What is required:
Show each line of the records below where the word "Given" occurs.

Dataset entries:
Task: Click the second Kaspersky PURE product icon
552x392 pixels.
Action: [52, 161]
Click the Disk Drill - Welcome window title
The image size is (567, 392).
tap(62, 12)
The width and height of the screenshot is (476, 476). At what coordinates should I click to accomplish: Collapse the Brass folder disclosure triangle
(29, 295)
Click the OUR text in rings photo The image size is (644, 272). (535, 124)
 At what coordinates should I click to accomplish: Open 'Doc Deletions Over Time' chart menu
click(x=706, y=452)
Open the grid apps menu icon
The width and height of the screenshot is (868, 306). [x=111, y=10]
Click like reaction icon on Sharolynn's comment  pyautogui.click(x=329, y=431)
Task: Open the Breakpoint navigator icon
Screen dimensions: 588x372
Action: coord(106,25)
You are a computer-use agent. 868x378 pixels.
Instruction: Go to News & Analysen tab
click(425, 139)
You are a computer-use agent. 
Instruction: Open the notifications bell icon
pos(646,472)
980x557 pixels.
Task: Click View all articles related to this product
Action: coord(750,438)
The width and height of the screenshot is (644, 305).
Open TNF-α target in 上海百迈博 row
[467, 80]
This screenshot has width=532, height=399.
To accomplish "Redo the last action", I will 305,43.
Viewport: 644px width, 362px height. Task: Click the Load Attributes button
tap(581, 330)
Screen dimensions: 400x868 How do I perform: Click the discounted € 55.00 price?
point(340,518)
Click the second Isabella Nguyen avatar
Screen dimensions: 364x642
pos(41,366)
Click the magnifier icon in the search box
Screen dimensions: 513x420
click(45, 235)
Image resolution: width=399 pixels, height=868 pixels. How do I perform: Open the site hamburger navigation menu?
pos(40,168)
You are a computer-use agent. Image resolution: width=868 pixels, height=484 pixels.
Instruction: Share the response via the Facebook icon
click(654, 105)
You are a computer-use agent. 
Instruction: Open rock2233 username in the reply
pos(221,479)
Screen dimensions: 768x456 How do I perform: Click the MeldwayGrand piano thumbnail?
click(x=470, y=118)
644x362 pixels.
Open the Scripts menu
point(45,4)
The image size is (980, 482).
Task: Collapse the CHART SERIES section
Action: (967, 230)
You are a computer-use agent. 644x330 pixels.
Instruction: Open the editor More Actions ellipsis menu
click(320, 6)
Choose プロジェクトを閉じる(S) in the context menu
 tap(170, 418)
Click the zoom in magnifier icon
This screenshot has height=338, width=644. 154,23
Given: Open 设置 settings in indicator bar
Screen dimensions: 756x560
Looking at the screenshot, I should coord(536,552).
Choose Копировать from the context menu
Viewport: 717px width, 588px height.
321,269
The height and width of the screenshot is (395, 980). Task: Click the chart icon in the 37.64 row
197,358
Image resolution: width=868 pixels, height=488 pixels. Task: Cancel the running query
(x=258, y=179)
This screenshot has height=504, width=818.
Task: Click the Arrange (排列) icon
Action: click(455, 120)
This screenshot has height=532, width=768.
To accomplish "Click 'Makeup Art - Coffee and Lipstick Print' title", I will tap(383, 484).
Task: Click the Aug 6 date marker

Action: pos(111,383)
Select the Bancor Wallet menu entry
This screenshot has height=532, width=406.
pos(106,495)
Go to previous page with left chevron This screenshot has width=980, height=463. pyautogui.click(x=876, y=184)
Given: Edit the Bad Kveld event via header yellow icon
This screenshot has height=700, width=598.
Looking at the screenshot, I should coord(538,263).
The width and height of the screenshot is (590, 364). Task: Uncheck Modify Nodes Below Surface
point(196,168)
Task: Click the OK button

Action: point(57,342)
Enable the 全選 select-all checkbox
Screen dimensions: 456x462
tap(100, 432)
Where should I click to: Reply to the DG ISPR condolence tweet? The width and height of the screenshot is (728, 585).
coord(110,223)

Task solution:
Given: Open 设置 settings in indicator bar
Given: Edit the Bad Kveld event via header yellow icon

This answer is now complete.